The 2023 farm bill must promote resilience, instead of dependence on federal farm subsidies. Certain farm commodity and crop insurance subsidies that shift undue risk onto the backs of taxpayers should be reformed. Congress should also identify innovative ways to promote the use of on-farm risk management strategies in addition to opportunities for small, new, and beginning farmers.
Farmers, rural communities, consumers, the environment, and taxpayers alike would benefit from common sense reforms to farm bill programs, particularly those in the Commodity, Conservation, and Crop Insurance titles. To this end, Congress should adopt the following principles when developing the next farm bill:
(1) Cost-effective – Numerous opportunities exist to save taxpayer dollars in the next farm bill and prioritize investments to produce the best bang for taxpayers’ buck. This includes prioritizing programs proven to reach more producers at a lower cost to taxpayers, such as research, education, extension services, and technical assistance, while eliminating subsidies that pay large, industrial operations for the normal costs of doing business.
(2) Transparent – Farm bill spending should be transparent and easily accessible on the U.S. Department of Agriculture’s (USDA) website. With farm commodity subsidy data already publicly available, similar data on ag disaster aid and crop insurance should also be transparent.
(3) Sensible – Policies should work in concert instead of at odds with one another. For instance, certain farm subsidy programs should be reformed to ensure they are not working at cross purposes with conservation goals, including the adoption of risk-reducing practices such as composting, crop rotations, and diversification. Policies should be tailored to local conditions and needs to ensure they make sense on the ground, accounting for regional and operational differences.
(4) Responsive – Farm programs should be more responsive to actual needs and current economic conditions for farmers and rural communities. Sending billions of dollars in ad hoc disaster aid to producers who did not suffer losses or whose losses are already accounted for in existing farm bill programs, for instance, wastes taxpayer dollars and undercuts a stable, predictable farm safety net.
(5) Fair – Most American farms receive no farm subsidies at all. Meanwhile, farm commodity programs and unlimited crop insurance subsidies often benefit individuals who do not require high levels of taxpayer support, including the largest industrial farms, millionaires, nonfarmers, and even foreign landowners. Unlimited subsidies cannot continue to be concentrated in the hands of certain individuals and the largest landowners and operations at the expense of most farmers, consumers, taxpayers, and the environment. Loopholes promoting waste, fraud, and abuse in farm subsidy programs must be closed, and reasonable subsidy caps must be instituted in the federal crop insurance program.
(6) Simplified – Steps should be taken to consolidate duplicative programs and reduce the time farmers and ranchers spend filling out unnecessary paperwork and making trips to county offices. These barriers disproportionately prevent small, beginning, and underserved farmers from accessing program benefits and needed technical support.

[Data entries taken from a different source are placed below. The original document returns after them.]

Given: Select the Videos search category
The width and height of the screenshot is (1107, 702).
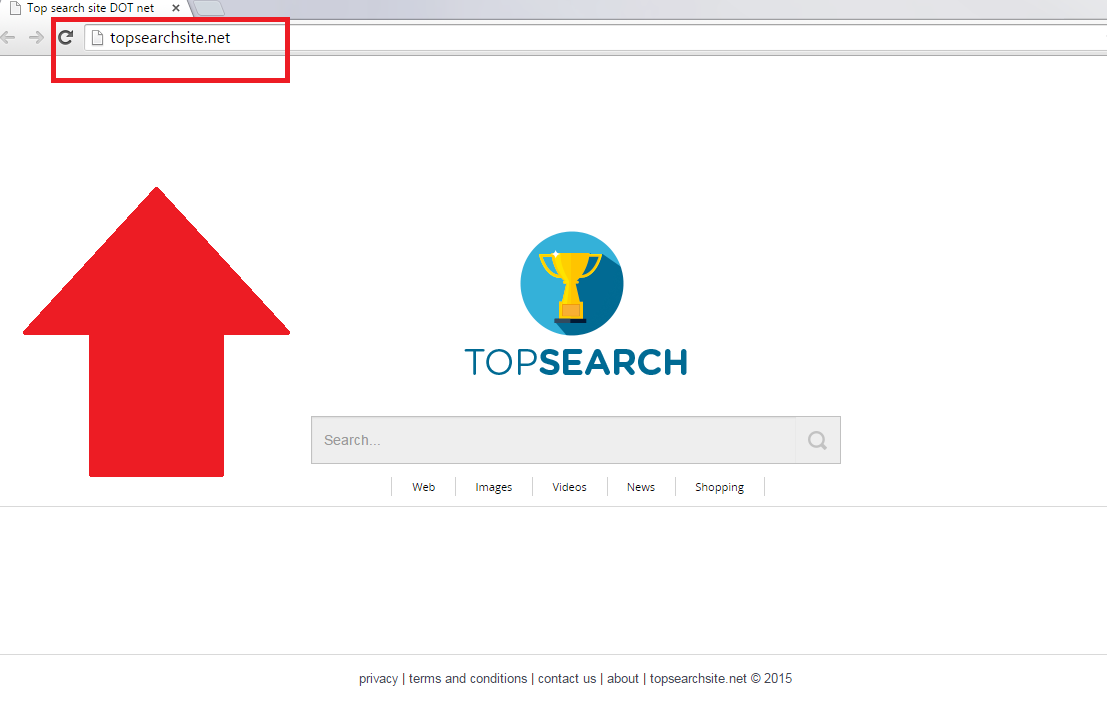Looking at the screenshot, I should (x=569, y=487).
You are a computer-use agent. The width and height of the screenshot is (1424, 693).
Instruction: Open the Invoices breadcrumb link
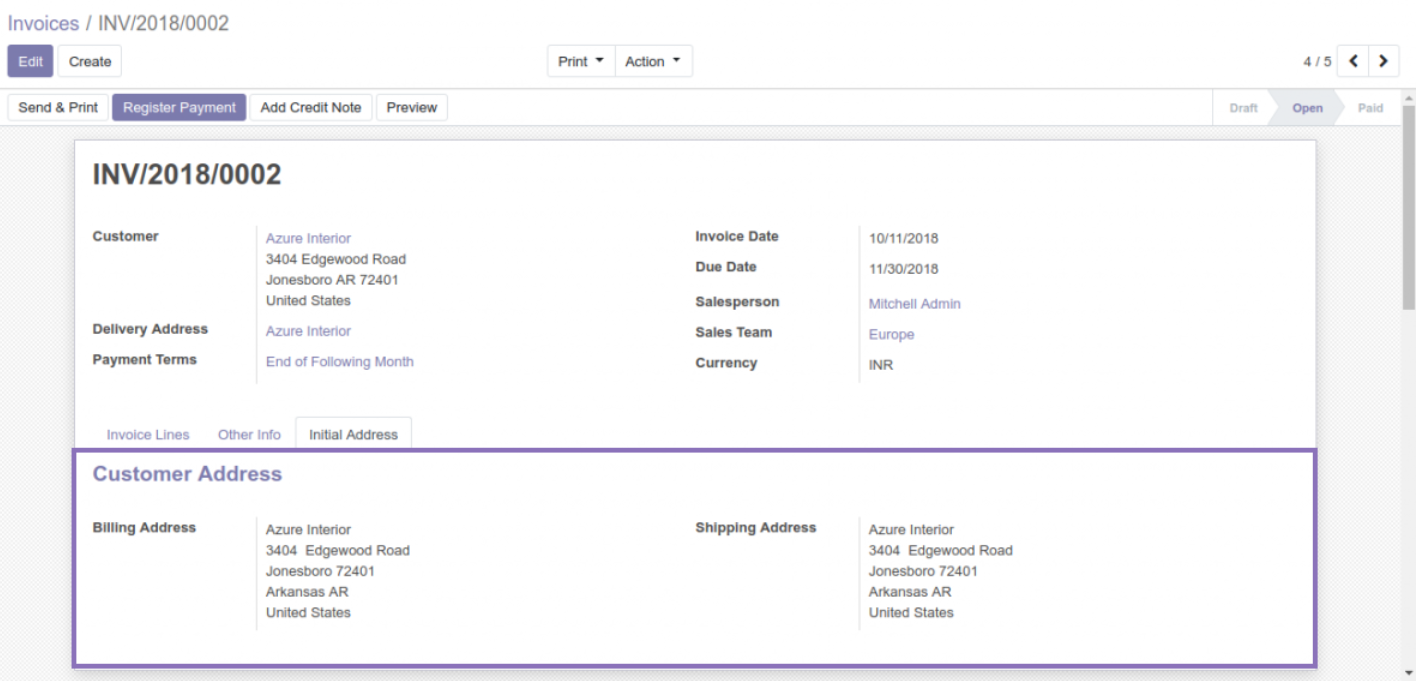coord(42,23)
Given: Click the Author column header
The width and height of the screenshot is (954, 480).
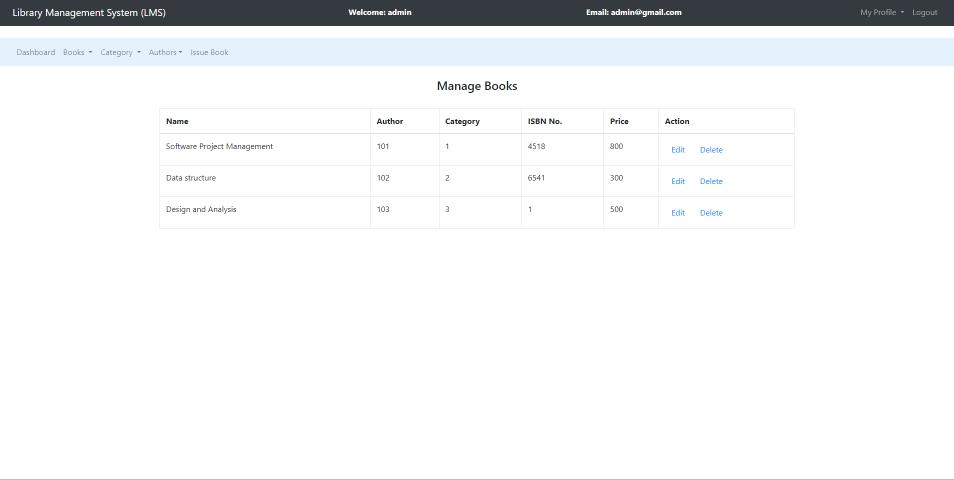Looking at the screenshot, I should [390, 121].
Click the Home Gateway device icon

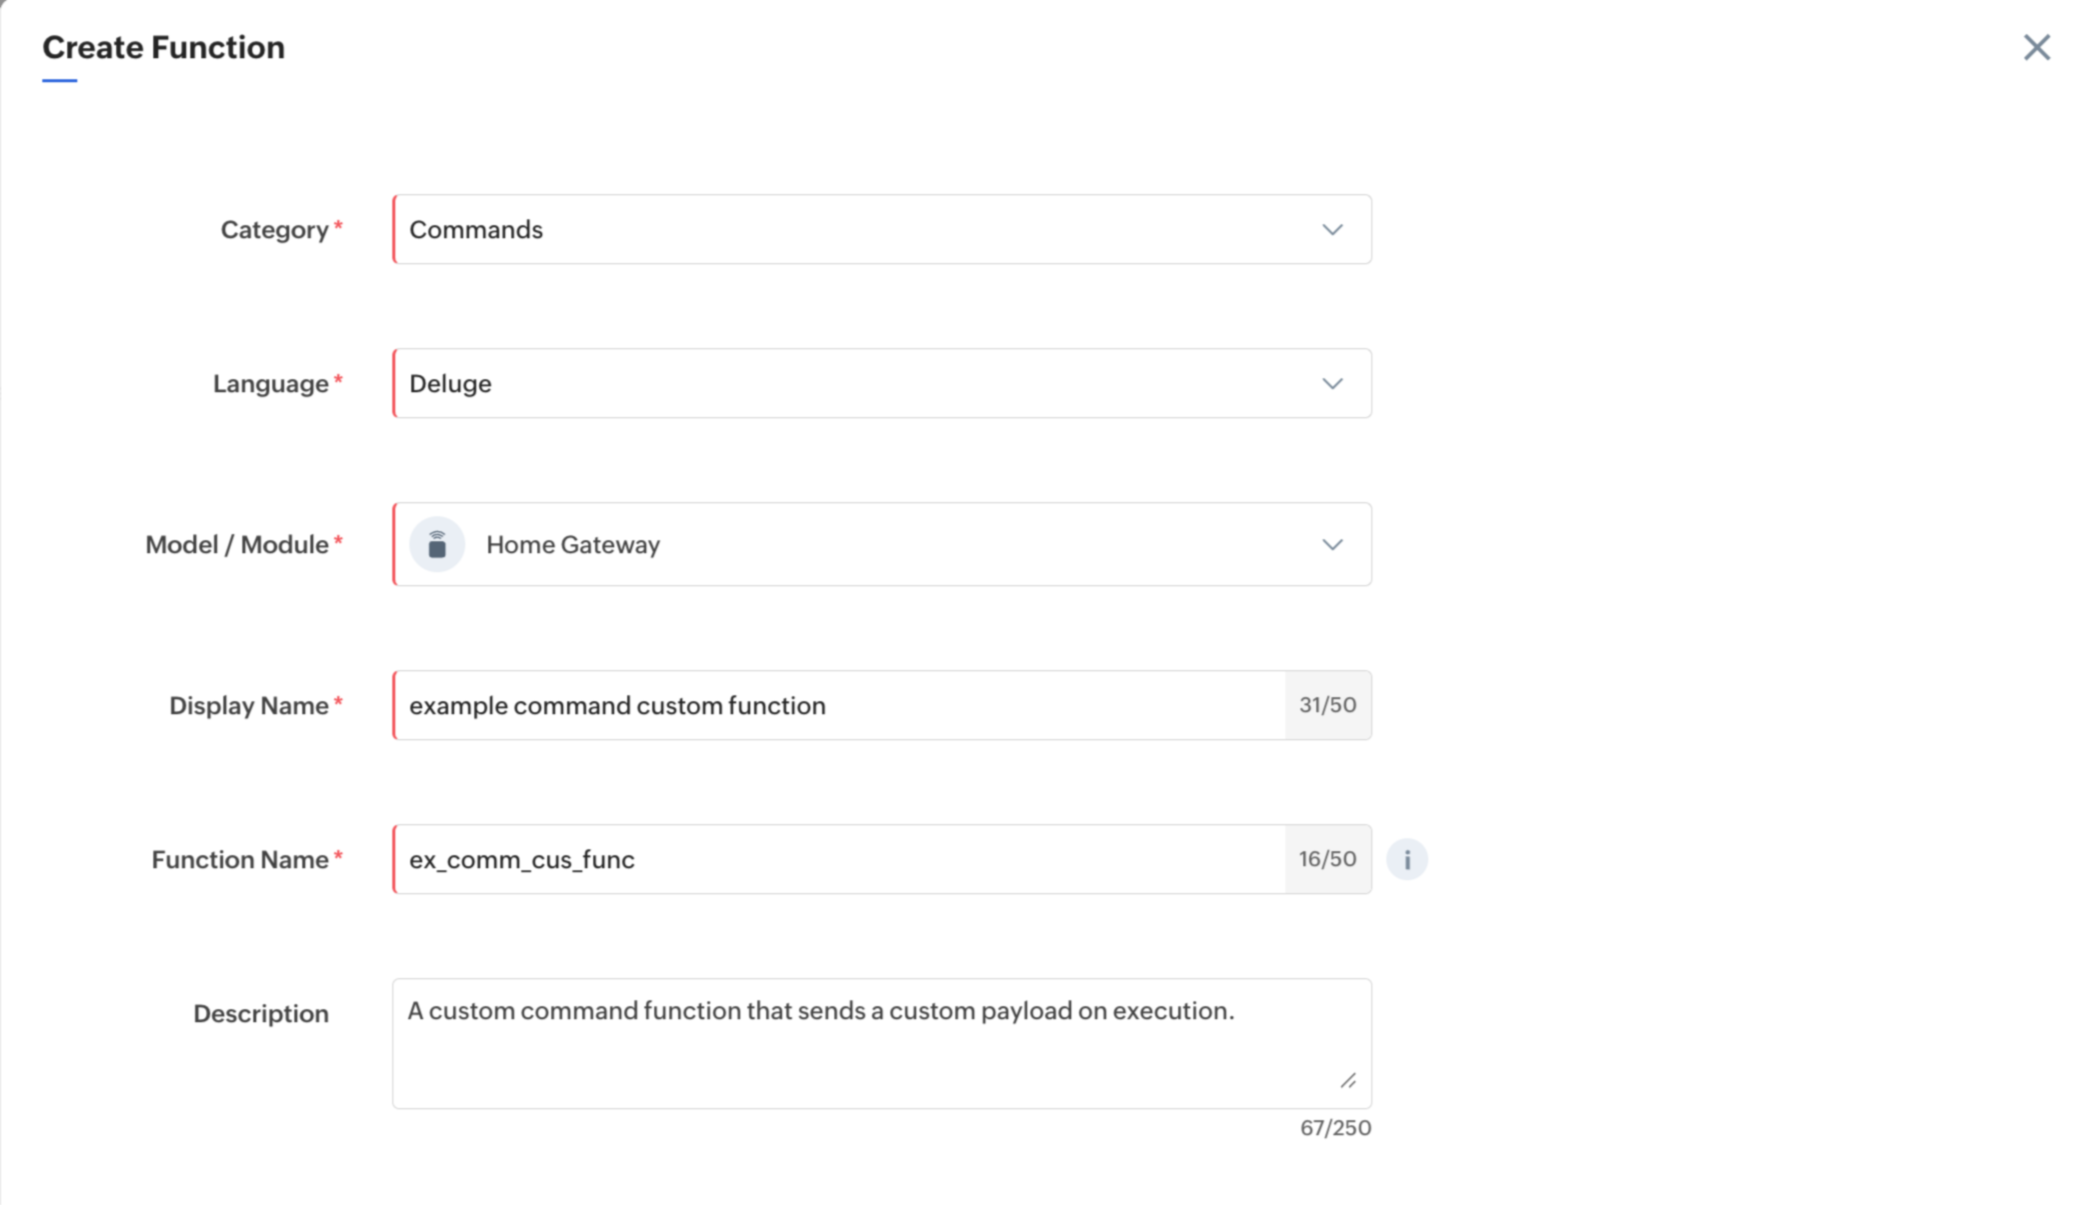pyautogui.click(x=437, y=545)
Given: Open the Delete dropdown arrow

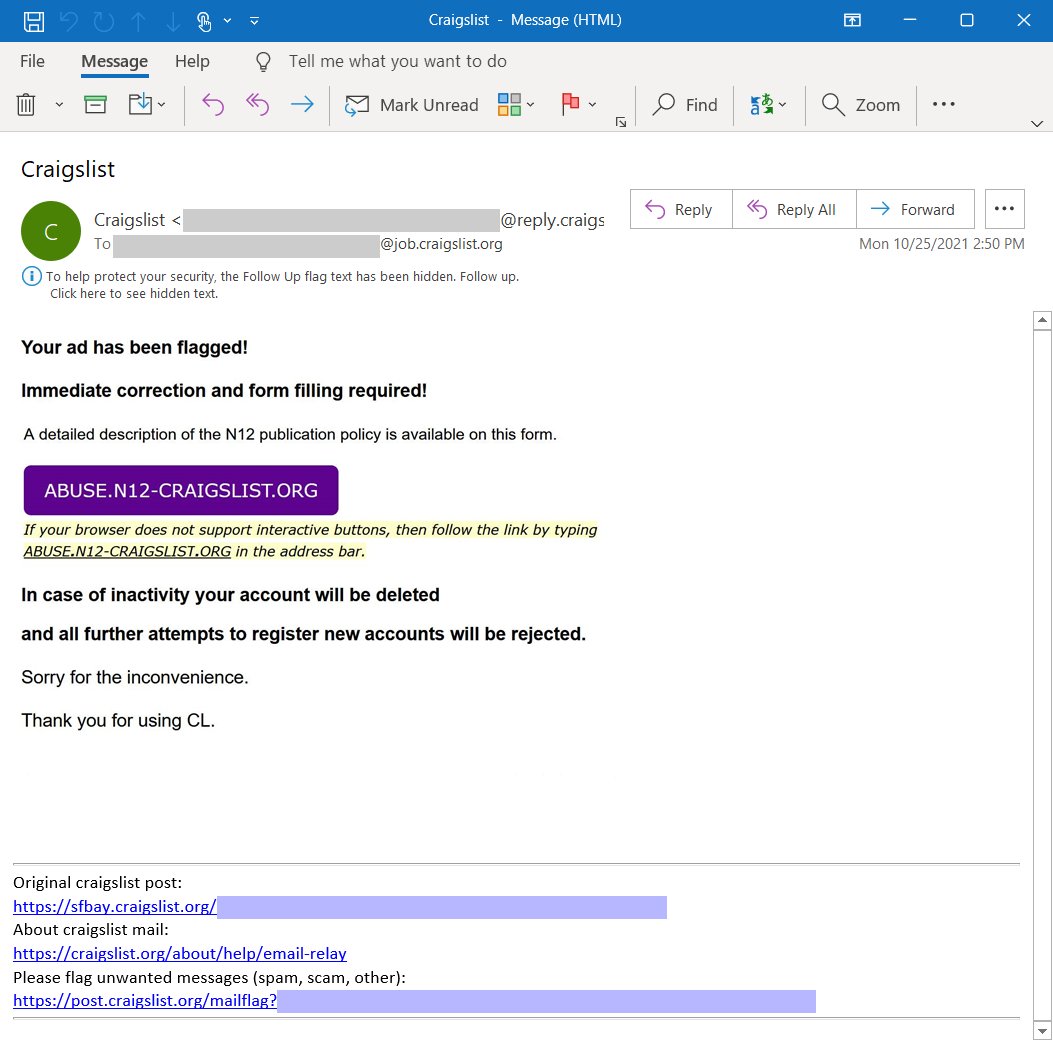Looking at the screenshot, I should point(57,104).
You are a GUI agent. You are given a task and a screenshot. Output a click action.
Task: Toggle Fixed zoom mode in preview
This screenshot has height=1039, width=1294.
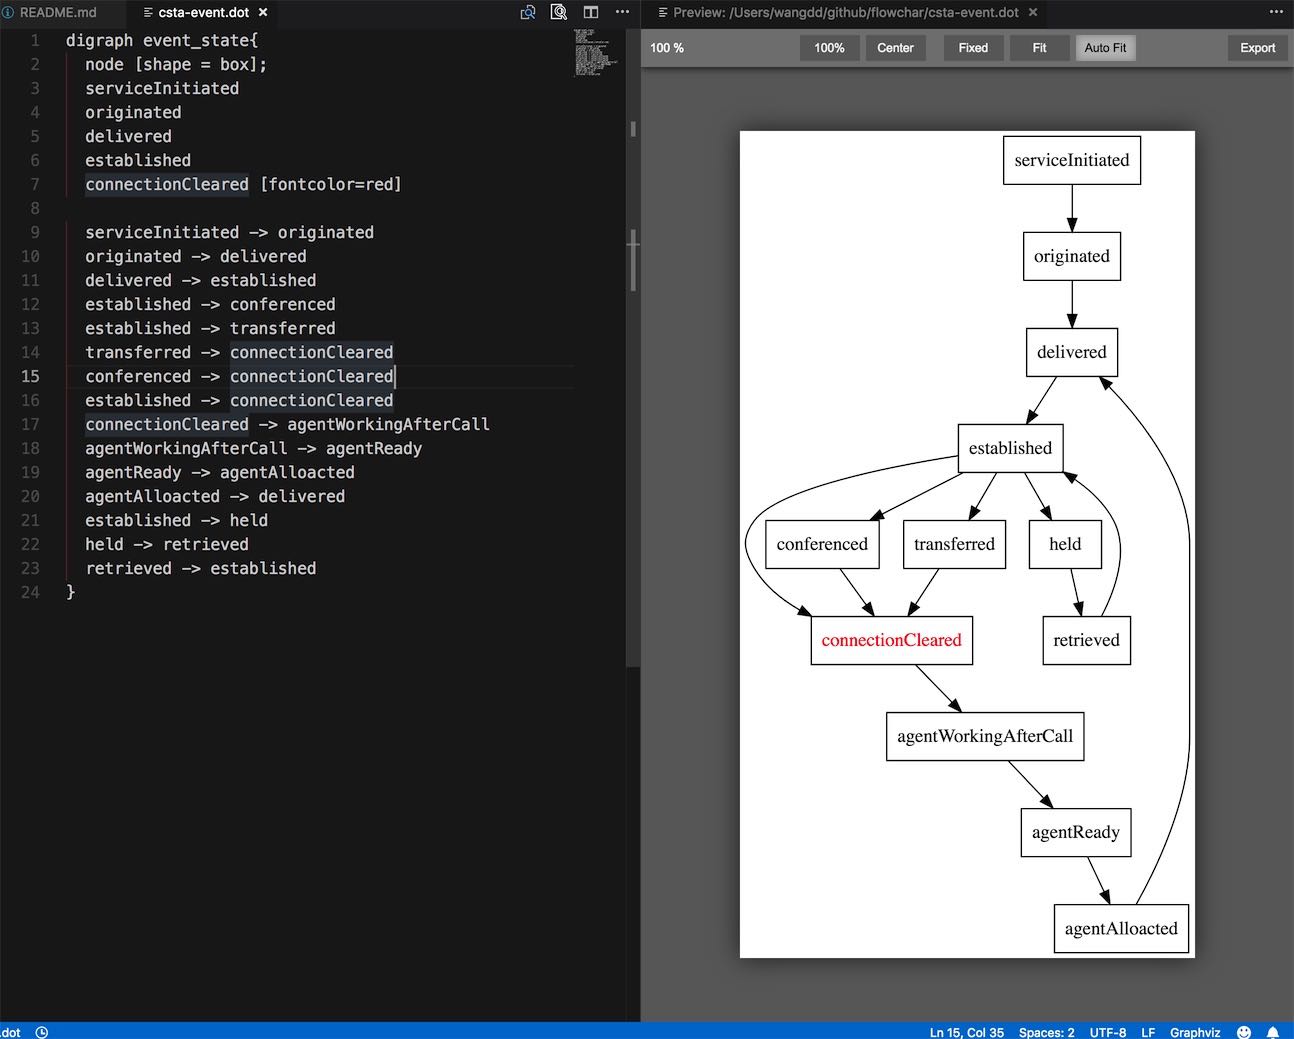pyautogui.click(x=972, y=48)
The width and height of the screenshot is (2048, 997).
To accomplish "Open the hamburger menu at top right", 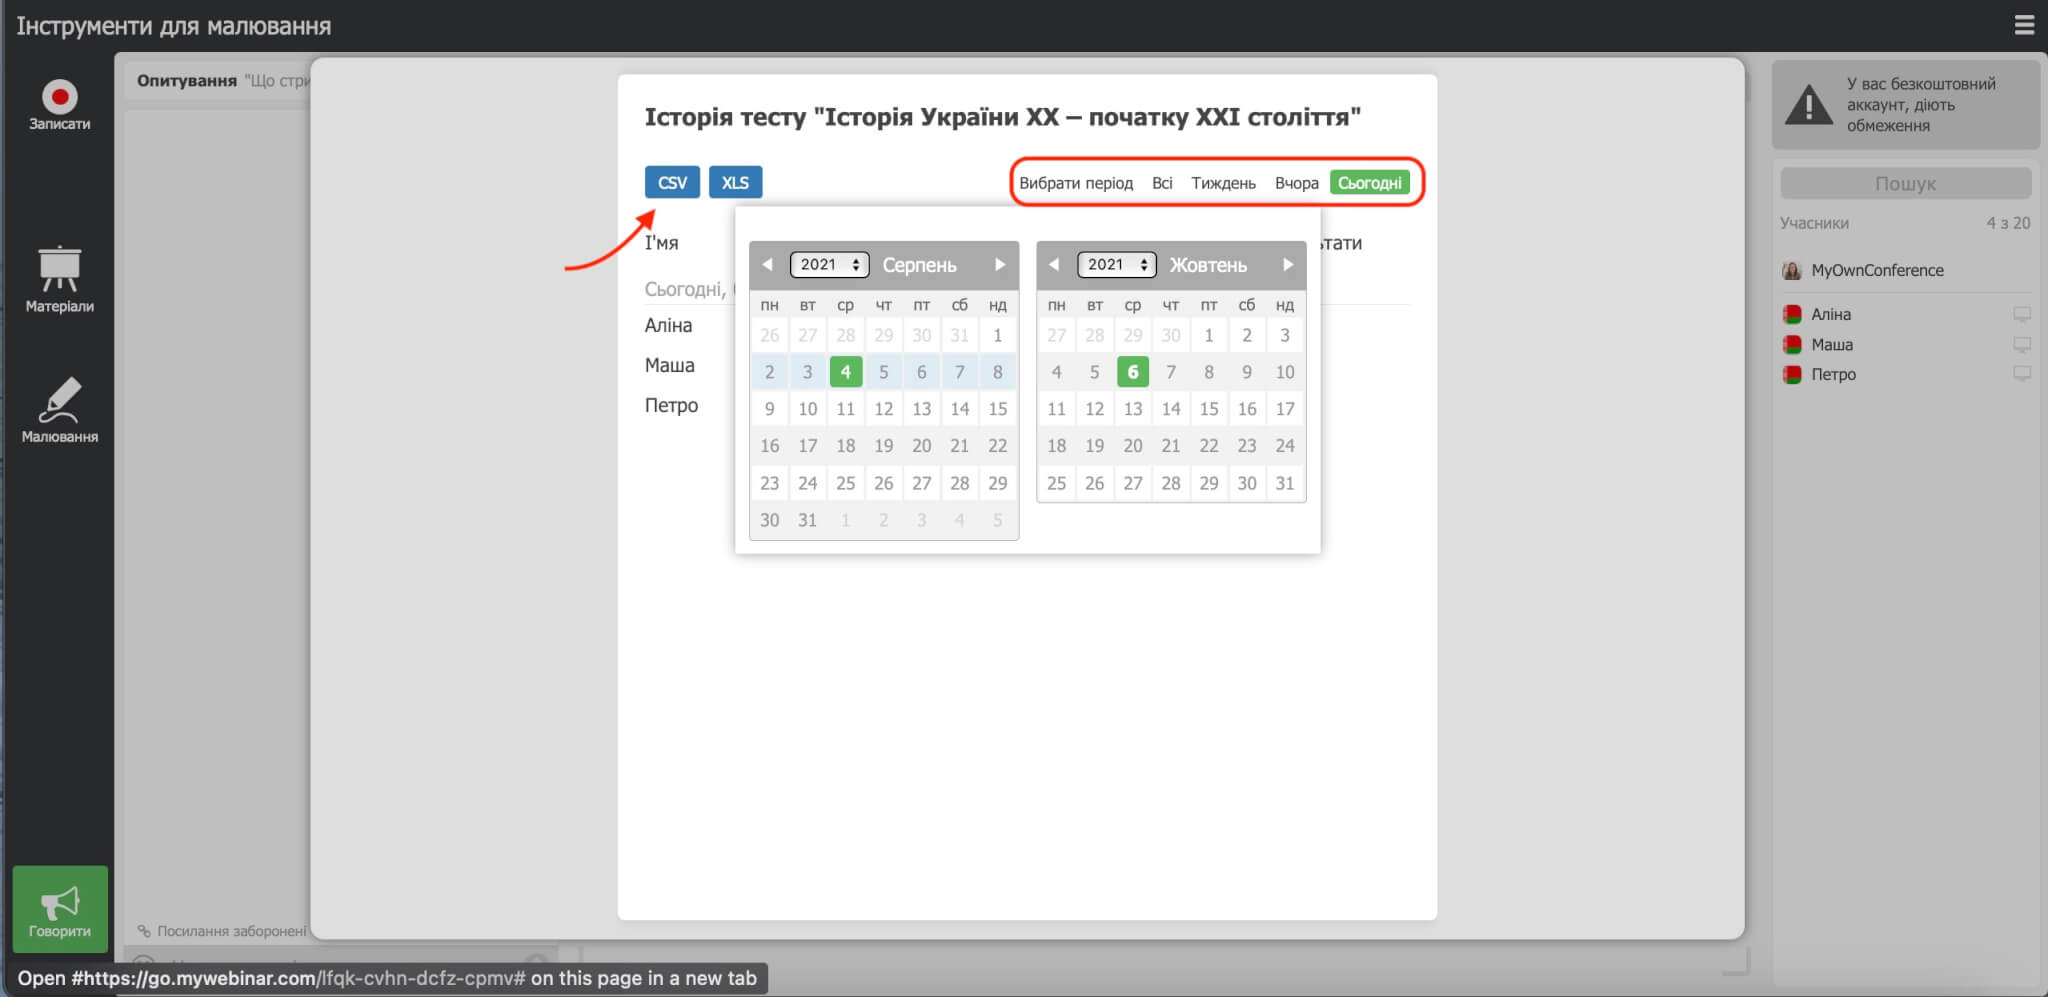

Numerous opportunities exist to deliver taxpayer- and farmer-friendly reforms in the next farm bill. We look forward to working with you to make these principles a reality.
National Sustainable Agriculture Coalition
R Street Institute
Taxpayers for Common Sense
U.S. PIRG Past Presidents’ budget requests – ranging from the Trump to Obama Administrations – proposed common sense reforms to these programs, and similar amendments  to trim crop insurance and farm subsidy costs passed with bipartisan  support in past farm bill debates.